(Dataset records)
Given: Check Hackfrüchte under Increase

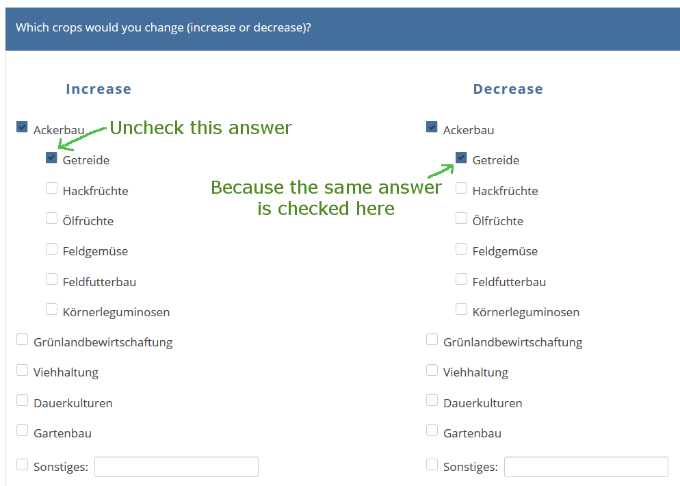Looking at the screenshot, I should (x=51, y=188).
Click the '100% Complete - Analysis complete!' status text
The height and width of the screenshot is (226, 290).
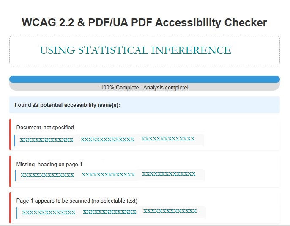point(144,87)
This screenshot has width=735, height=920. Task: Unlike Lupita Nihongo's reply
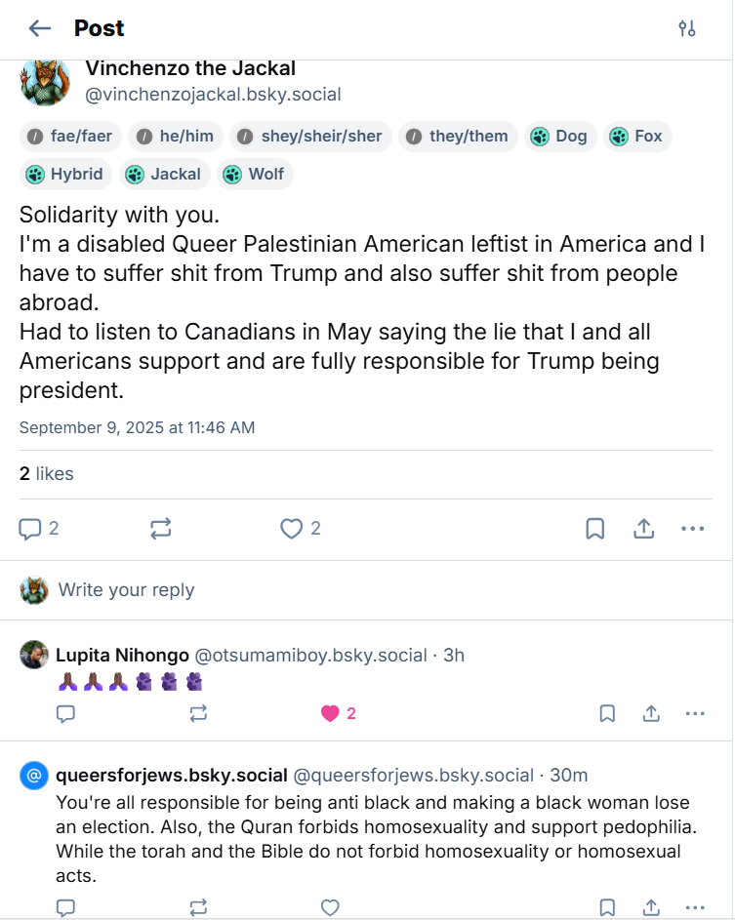point(331,713)
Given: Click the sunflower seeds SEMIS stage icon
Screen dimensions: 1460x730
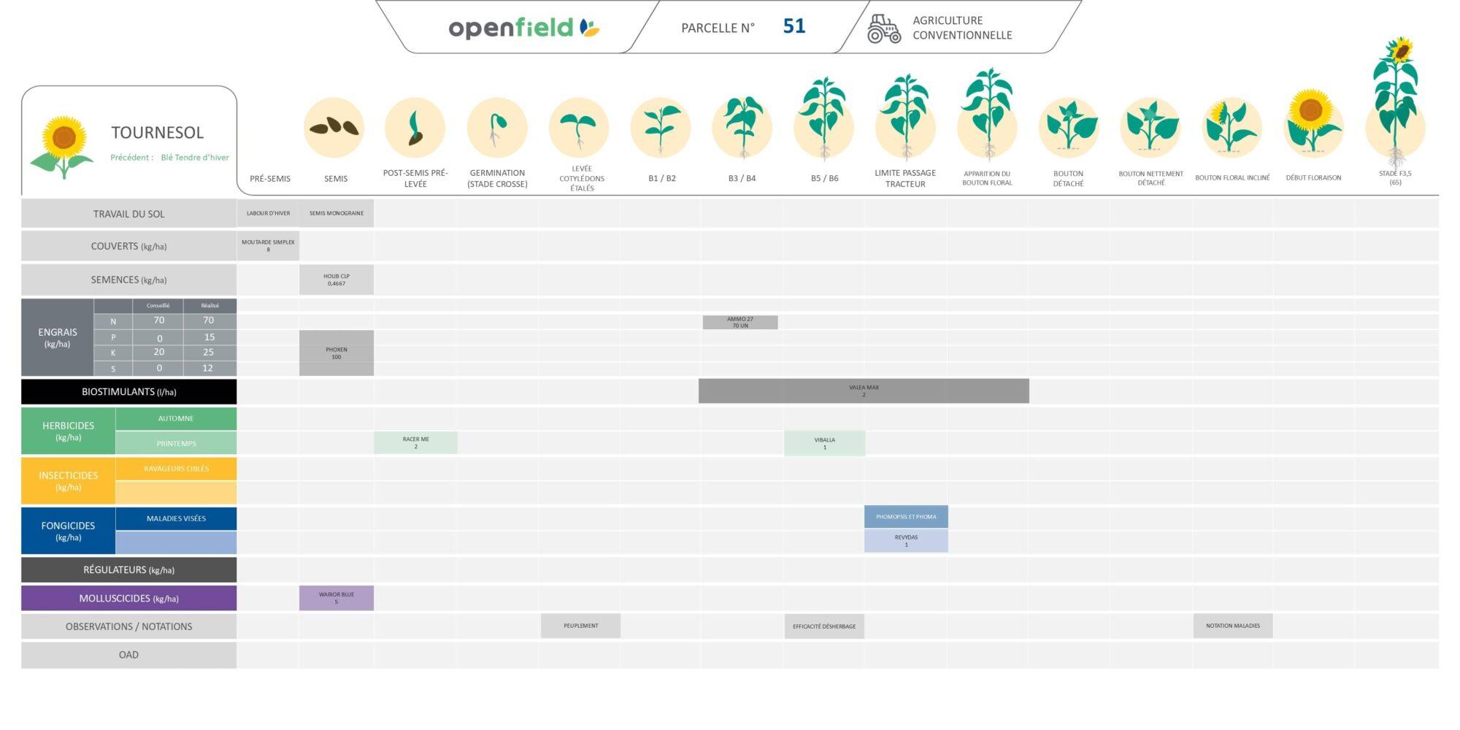Looking at the screenshot, I should 334,128.
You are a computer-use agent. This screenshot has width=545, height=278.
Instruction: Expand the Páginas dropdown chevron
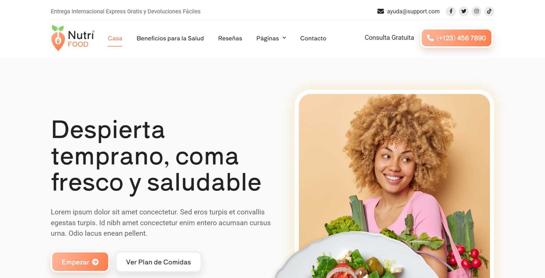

**Your instructions:** Recast every line of the records above as a numbered list, leaving out blank lines and pictures.

**Solution:**
1. Given: Check Hackfrüchte under Increase
2. Looking at the screenshot, I should (x=51, y=188).
3. Click the '100% Complete - Analysis complete!' status text
4. The height and width of the screenshot is (226, 290).
5. point(144,87)
6. This screenshot has width=735, height=920. Task: Unlike Lupita Nihongo's reply
7. point(331,713)
8. Given: Click the sunflower seeds SEMIS stage icon
9. Screen dimensions: 1460x730
10. Looking at the screenshot, I should 334,128.
11. You are a computer-use agent. This screenshot has width=545, height=278.
12. Instruction: Expand the Páginas dropdown chevron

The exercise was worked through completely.